La buena vida

Cunde la idea de que muchos descontentos, diluidas las barreras ideológicas, están jugando con fuego

Habituados como están a una inestabilidad crónica que no ha impedido que el país, pese al prolongado estancamiento del que hablan los economistas o las marcadas diferencias entre territorios, figure desde hace décadas entre los más prósperos y desarrollados del mundo, los italianos son un pueblo poco impresionable en lo que se refiere al continuo trasiego de gobernantes que llegan y caen a velocidad de vértigo. De hecho su caso, aunque excepcional, es a menudo invocado para argumentar que en el fondo no importa tanto quiénes ocupen las máximas magistraturas, lo que podría ser relativamente cierto siempre que no accedan a ellas, como ha ocurrido estos días, políticos oscuros y más que inquietantes que tal vez acaben convirtiendo a su ya remoto predecesor el indescriptible magnate televisivo -parece que de nuevo habilitado, y deseoso de sumarse a la fiesta- en un razonable hombre de Estado.

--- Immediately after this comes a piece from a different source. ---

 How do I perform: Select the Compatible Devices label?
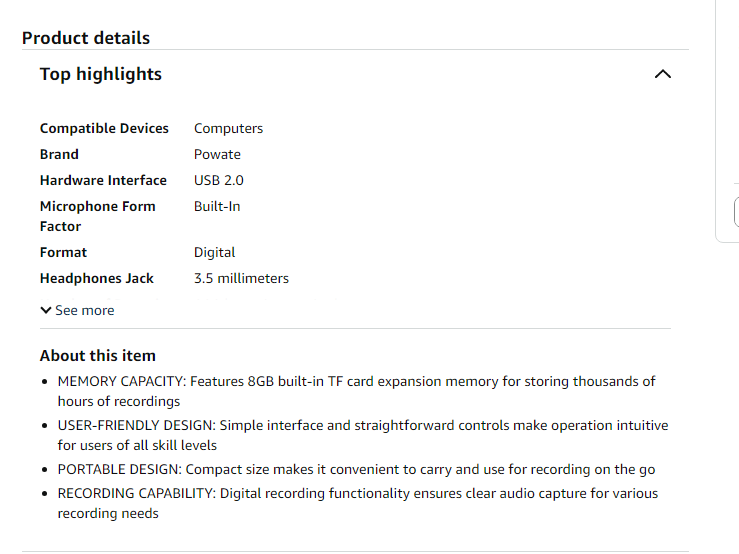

El lógico descontento ante la gestión de la crisis y su brutal incidencia en los sectores más desfavorecidos han creado monstruos en todas partes. Hay razones objetivas que explican un malestar al que ni los partidos tradicionales ni las instituciones comunitarias, cuyo crédito se sitúa bajo mínimos en amplias zonas del continente, han sabido dar respuesta. No extraña que aumenten los seguidores de las opciones que niegan los beneficios de la Unión o rechazan las directrices de los organismos internacionales, pero cunde la idea de que muchos de aquellos, diluidas las barreras ideológicas, están jugando con fuego. Austria, Polonia, Hungría o la República Checa proponen cerrar las fronteras a la inmigración y en Italia, que tampoco ha encontrado demasiada solidaridad en otras naciones europeas, las nuevas autoridades han anunciado expulsiones masivas. "Se acabó la buena vida", les ha dicho el flamante ministro del Interior y hombre fuerte del Gobierno a los inmigrantes que no se ahogaron en el camino.

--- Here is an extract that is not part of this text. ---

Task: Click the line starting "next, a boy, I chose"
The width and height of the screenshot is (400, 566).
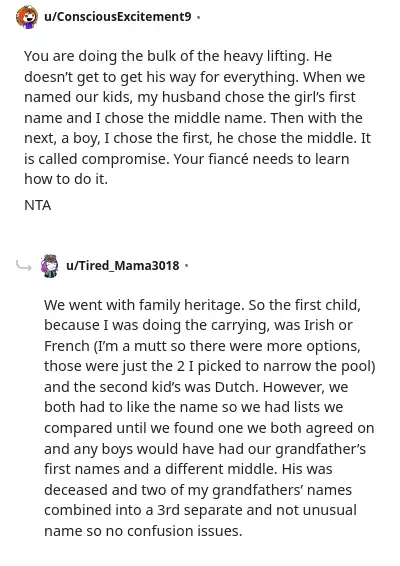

Cargadas de desprecio, esas y otras declaraciones, que por ejemplo cuestionan o criminalizan el trabajo de las organizaciones humanitarias, desprenden un hedor insoportable que no parece ahuyentar a los desnortados socios de la galaxia alternativa. El pacto en teoría insólito entre la vieja nueva izquierda -o como queramos llamar a esa confusa amalgama de ideario incierto- y la derecha ultranacionalista de toda la vida, ya no formalmente periférica ni secesionista pero más xenófoba que nunca, no puede sorprender a los españoles y demuestra que la insospechada alianza no es una singularidad de nuestro paisaje político ni tiene su explicación, como tantas veces se ha dicho, en la anomalía histórica del franquismo.